## Text provided
-- Opening Marker --
[ODE] Cylinder collisions?

Ron Barry Ron.Barry at Sun.COM
Mon Nov 28 10:02:56 MST 2005


Peter Onion wrote:
> I was looking in the archive and I found his post
> http://q12.org/pipermail/ode/2005-October/016927.html
> which suggests using two geoms (a sphere and a box) to model a disk,
> which is more or less what I want, but I'm a bit unsure as to what has
> to go in the  nearCallback.  I have some ideas so I'll give it a try.

I was the original poster of the question you listed there, but I
don't think the solution I used is much help to anyone:  Because I
only really needed 'coins' to collide edge-on and not float on any
surface, I used spheres instead.  All forces, rotations, and surface
normals are constrained to have zero magnitude in the dimension
perpendicular to the plane in which my work is being done.

Essentially, I'm doing my coin-edge interaction in a 2D universe
using the sphere as my 'circle'.
-- Closing Marker --
## Source information
-- Opening Marker --
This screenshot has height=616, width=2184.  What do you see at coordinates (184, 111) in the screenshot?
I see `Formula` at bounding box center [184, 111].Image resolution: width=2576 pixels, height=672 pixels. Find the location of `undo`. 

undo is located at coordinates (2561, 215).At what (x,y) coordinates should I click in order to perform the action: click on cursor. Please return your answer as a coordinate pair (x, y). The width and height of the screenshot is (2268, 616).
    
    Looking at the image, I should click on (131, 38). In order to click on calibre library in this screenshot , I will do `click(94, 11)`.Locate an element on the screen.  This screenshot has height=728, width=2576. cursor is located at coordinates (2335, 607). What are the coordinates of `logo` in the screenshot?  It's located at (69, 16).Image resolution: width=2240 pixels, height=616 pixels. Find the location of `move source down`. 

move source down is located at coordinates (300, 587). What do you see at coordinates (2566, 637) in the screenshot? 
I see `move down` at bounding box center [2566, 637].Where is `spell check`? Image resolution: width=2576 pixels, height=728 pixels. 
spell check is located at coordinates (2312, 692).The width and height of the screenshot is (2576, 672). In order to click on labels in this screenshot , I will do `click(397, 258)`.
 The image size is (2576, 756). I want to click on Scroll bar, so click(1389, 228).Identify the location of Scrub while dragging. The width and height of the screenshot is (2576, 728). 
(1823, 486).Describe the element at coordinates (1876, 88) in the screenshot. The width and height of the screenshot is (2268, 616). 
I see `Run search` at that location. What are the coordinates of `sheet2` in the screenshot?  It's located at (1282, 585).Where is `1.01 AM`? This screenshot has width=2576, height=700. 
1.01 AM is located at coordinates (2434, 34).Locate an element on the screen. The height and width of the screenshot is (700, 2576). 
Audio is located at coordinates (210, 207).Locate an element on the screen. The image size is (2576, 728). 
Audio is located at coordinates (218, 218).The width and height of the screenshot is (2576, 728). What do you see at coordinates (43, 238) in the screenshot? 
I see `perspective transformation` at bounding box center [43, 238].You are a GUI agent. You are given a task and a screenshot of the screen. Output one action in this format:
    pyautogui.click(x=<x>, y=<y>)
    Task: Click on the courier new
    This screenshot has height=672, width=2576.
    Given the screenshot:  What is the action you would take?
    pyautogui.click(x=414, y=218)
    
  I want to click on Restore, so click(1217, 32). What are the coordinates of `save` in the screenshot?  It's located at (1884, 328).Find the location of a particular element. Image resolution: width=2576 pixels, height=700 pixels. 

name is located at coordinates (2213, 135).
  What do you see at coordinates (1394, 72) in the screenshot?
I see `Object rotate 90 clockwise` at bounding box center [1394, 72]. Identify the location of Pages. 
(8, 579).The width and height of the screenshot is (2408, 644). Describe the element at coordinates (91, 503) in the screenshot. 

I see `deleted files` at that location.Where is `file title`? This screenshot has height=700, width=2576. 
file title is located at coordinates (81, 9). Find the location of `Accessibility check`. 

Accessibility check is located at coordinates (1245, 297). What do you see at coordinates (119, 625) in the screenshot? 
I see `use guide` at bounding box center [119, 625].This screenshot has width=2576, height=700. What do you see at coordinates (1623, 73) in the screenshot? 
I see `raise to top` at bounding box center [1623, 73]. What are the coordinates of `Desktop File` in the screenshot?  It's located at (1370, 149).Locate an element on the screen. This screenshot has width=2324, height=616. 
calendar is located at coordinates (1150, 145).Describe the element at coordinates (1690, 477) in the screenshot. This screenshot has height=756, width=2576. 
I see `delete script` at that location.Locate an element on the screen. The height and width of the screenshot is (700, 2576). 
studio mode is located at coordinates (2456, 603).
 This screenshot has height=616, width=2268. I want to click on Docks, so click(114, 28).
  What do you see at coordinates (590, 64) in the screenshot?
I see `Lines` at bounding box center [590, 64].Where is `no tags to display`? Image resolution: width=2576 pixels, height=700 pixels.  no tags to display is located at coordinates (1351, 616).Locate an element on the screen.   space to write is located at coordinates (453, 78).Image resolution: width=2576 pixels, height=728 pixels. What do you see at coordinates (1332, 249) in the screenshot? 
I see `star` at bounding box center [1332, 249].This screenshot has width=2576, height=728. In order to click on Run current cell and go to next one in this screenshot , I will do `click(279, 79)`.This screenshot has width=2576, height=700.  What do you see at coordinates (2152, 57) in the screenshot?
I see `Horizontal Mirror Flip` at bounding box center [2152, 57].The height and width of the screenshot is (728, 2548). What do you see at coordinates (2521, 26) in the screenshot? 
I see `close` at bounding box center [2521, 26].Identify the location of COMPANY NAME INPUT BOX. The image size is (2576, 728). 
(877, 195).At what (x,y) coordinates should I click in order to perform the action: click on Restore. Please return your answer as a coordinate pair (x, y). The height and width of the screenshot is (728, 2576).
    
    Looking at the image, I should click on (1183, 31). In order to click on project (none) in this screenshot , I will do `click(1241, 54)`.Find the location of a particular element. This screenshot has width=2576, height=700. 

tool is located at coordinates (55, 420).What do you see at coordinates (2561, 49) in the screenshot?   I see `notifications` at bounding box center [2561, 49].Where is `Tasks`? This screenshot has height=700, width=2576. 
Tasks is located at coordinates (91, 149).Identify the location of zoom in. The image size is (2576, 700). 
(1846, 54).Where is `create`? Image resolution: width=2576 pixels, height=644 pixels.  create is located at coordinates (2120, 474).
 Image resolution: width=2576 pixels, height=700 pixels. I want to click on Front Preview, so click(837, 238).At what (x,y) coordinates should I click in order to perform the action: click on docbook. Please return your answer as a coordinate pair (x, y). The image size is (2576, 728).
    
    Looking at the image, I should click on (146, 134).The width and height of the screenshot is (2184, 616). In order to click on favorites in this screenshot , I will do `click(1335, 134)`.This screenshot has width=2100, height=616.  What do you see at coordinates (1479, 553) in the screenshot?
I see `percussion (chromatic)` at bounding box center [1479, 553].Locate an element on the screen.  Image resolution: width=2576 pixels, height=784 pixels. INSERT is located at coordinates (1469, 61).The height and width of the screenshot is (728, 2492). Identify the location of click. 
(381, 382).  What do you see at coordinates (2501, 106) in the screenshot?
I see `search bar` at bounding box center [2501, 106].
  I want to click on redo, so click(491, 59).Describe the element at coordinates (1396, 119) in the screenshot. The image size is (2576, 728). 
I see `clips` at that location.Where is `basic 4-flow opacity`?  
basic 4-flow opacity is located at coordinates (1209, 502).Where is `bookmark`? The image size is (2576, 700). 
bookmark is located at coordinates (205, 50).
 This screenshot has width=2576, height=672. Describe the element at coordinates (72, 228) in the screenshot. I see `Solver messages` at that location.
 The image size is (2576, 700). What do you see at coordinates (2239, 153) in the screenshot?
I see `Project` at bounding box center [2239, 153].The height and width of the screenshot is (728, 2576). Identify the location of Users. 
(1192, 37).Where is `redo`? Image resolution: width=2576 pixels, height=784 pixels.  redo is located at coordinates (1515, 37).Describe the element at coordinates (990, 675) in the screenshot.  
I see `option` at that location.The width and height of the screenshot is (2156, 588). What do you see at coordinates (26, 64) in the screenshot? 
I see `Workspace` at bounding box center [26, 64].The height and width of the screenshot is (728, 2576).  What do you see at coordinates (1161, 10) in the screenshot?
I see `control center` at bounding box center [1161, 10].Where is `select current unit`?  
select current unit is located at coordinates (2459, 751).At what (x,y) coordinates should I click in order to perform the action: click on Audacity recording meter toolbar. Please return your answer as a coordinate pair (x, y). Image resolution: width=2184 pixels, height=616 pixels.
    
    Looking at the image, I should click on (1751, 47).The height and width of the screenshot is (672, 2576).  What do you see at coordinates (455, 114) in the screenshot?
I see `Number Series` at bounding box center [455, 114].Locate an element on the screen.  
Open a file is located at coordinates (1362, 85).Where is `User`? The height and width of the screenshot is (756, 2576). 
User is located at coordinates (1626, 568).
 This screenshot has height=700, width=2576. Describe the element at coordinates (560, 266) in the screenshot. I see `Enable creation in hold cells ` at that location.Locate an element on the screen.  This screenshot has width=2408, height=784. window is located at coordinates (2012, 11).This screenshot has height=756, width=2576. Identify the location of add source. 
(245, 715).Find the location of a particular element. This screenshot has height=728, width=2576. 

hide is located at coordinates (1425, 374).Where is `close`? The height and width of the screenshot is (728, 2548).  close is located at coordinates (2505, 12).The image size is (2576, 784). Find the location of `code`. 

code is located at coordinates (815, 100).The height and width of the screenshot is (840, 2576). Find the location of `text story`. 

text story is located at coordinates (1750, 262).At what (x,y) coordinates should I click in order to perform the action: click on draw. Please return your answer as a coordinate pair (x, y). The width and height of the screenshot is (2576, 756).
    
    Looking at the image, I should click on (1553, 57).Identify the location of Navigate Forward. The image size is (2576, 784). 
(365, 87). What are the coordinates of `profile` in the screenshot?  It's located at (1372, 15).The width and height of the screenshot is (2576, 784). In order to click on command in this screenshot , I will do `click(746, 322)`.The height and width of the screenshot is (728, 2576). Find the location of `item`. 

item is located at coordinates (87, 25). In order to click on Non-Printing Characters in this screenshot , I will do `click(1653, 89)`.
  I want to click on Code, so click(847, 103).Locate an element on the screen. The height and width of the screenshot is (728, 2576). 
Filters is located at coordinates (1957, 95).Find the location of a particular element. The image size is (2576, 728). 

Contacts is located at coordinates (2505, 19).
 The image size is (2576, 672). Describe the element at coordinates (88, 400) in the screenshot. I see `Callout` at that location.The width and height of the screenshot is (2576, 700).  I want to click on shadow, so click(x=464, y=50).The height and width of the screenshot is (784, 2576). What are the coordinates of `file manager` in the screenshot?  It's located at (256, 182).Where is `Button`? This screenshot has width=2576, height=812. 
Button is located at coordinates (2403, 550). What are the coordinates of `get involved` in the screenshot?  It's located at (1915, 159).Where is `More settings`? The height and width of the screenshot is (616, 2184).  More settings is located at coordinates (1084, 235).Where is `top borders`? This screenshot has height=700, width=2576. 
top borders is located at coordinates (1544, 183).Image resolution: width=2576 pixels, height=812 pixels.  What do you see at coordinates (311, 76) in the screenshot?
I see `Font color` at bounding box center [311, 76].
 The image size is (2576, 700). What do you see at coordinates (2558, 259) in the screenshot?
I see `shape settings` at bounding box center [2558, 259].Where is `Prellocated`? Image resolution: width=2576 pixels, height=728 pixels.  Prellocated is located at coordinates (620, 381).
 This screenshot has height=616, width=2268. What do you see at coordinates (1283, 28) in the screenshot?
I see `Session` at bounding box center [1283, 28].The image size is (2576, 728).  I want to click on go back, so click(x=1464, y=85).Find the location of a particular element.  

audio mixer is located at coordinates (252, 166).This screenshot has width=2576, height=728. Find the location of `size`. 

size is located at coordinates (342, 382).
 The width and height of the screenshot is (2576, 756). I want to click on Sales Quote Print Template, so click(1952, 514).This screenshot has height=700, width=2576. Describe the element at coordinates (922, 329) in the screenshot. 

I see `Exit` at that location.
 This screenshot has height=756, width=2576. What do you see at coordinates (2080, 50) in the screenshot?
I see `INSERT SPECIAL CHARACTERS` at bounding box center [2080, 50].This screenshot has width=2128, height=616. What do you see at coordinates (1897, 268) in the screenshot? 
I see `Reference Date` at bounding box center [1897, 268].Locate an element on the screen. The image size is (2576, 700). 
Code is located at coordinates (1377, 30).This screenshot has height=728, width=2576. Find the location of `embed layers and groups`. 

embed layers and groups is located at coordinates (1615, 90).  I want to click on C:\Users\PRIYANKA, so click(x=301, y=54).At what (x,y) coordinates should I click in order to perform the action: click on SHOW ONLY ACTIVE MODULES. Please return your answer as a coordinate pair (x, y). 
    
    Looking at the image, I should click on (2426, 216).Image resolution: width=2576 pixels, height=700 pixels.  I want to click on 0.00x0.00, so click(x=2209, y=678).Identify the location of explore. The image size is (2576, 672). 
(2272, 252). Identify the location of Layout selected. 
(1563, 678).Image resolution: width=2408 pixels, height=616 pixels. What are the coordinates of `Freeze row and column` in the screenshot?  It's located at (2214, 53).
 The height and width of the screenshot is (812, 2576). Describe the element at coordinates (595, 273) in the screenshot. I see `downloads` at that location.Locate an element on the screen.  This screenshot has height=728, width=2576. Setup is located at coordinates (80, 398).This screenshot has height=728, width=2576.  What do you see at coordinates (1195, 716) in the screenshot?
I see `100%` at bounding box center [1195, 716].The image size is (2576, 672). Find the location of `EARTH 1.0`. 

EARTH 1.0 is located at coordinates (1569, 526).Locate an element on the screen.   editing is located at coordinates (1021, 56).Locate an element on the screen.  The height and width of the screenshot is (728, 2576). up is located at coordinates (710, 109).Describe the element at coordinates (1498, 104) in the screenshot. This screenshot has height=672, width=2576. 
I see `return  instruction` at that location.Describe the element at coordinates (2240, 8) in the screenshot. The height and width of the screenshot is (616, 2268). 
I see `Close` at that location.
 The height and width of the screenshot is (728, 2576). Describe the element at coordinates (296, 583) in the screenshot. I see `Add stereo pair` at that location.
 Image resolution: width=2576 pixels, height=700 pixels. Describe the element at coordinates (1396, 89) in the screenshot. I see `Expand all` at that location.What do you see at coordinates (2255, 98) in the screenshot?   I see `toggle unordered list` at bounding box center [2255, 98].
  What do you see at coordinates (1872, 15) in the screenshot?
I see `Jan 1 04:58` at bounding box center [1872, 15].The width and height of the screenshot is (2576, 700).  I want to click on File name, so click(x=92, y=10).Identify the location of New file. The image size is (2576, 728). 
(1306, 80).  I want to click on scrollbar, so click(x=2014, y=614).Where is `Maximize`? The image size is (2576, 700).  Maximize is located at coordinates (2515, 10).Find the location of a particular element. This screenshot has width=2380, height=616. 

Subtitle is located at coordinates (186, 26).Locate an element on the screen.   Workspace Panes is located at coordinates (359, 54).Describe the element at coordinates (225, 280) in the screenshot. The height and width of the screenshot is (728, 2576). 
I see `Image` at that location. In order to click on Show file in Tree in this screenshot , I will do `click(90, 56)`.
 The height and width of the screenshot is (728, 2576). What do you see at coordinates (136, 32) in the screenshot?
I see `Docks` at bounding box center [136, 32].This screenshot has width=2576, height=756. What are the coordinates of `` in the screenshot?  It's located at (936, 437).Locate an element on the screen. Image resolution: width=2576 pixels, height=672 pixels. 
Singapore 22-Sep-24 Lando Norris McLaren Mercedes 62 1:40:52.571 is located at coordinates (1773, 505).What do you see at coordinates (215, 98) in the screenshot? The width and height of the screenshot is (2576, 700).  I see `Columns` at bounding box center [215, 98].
-- Closing Marker --
## Check your understanding
A: From the ODE mailing-list post, reproduce word for word the part that opens with the words containing "I was the original" and closes with "is being done.".
B: Answer these questions using the ODE mailing-list post:
(i) Which two geoms does the post found in the archive suggest for modeling a disk?
(ii) What shape did the original poster use in place of those geoms?
(iii) In what kind of universe does the poster say the coin-edge interaction is done?
C: Please continue the ODE mailing-list post after its final sentence.

## Expected outputs
A:
I was the original poster of the question you listed there, but I
don't think the solution I used is much help to anyone:  Because I
only really needed 'coins' to collide edge-on and not float on any
surface, I used spheres instead.  All forces, rotations, and surface
normals are constrained to have zero magnitude in the dimension
perpendicular to the plane in which my work is being done.

B:
(i) A sphere and a box.
(ii) Spheres.
(iii) A 2D universe.

C:
To solve my other issue of attaching multiple geoms in multiple
spaces to a single body, I finally gave up.  My workaround was
something like this:

class coin {
	dBody dynamicObj;
	dSphere collisionObj;
	dSphere parallelUniverseObj;

	coin () {
		//create bodies, geoms.  parallelUniverseObj is created in
		//a different space than collisionObj
	}

	UpdateF (dReal frac) {
		//do stuff in the 'normal' universe.
		parallelUniverseObj.setPosition(dynamicObj.getPosition());
		//If you want to set the rotation as well, you'd do it here.
		//Working with sphere/circles, this was not relevant for me.
	
		//do collisions and their effects in the parallel universe.
	}
} ;

This has worked well for me.  I can stack coins edge-on as high as
I like and never see them 'fall' into the third dimension.  I use the
parallel dimension to do nearness checking and little else - because
I'm tremendously lazy.  It would work fine, however, to use it for
the equivalent of what I asked in that original question - making a
coin that would slide on a flat surface.